[Ausgangstext]:
----
Ernüchternd muss ich feststellen, dass trotz aller im Laufe der Jahre angesammelten Bildung das Bildungsbürgertum an mir vorüber gegangen zu sein scheint. Ich kenne ja nicht mal das längste Wort der Literatur, obwohl es sich bei λοπαδοτεμαχοσελαχογαλεοκρανιολειψανοδριμυποτριμματοσιλφιοκαραβομελιτοκατακεχυμενοκιχλεπικοσσυφοφαττοπεριστεραλεκτρυονοπτοκεφαλλιοκιγκλοπελειολαγῳοσιραιοβαφητραγανοπτερύγων doch um die durchaus zum bei den STIPvisiten gepflegten Sujet passende Speise Austernschneckenlachsmuränen-Essighonigrahmgekröse-Butterdrosselnhasenbraten-Hahnenkammfasanenkälber-Hirnfeldtaubensiruphering-Lerchentrüffeln-gefüllte Schüssel handelt! Und das Stück, in dem diese Köstlichkeit aus dem Jahre 392 vor Chr. vorkommt, habe ich auch noch nie gelesen. Insofern: Schande über mich!
----
[Bereitgestelltes Material]:
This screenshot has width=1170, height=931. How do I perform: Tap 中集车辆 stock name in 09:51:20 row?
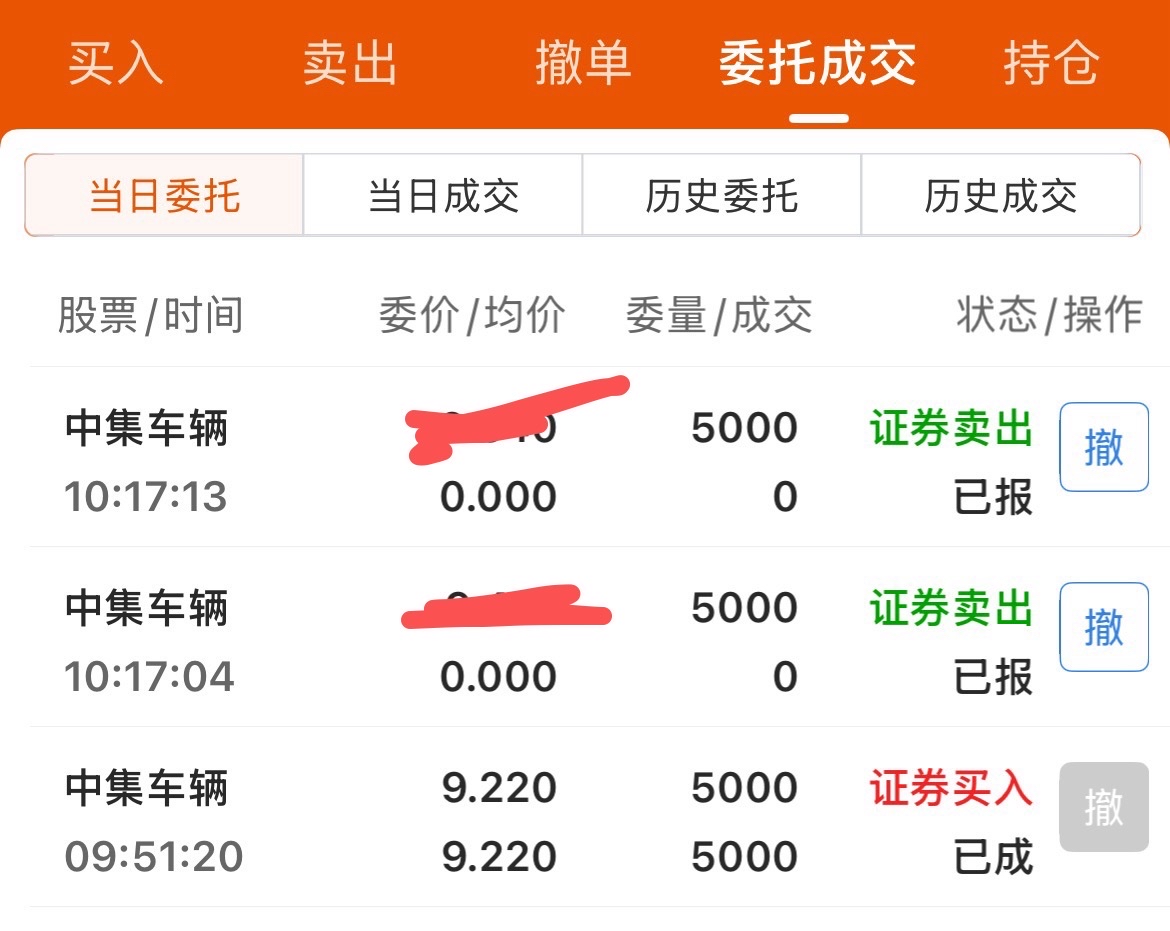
----
[Aufgaben]:
1 – Nenne alle Fischarten, die im deutschen Namen der Speise im Text über das längste Wort der Literatur vorkommen.
2 – Nimm den Text über das längste Wort der Literatur auf und setze ihn nach seinem letzten Satz fort.

[Lösungen]:
1 – Lachs, Muränen, Hering

2 –
Auftritt die Serkowitzer Volksoper! Die hat sich nämlich in diesem Jahr des offensichtlich gar nicht so neuen Themas der Rollenverteilung von Frau und Mann angenommen und ist dabei auf Aristophanes gestoßen, der es als Komödienschreiber vor fast zweieinhalbtausend Jahren auch schon nicht leicht hatte – die üblichen Vorwürfe: zu kritisch, zu spöttisch. Und in Gedankenspielen vielleicht auch – zeitunabhängig, wie man 2.432 Jahre nach der Premiere von seiner Komödie Lysistrata im gut bedachten Freiluftareal der Dresdner Saloppe besorgt feststellen muss, zu kess in den Gedankenspielen.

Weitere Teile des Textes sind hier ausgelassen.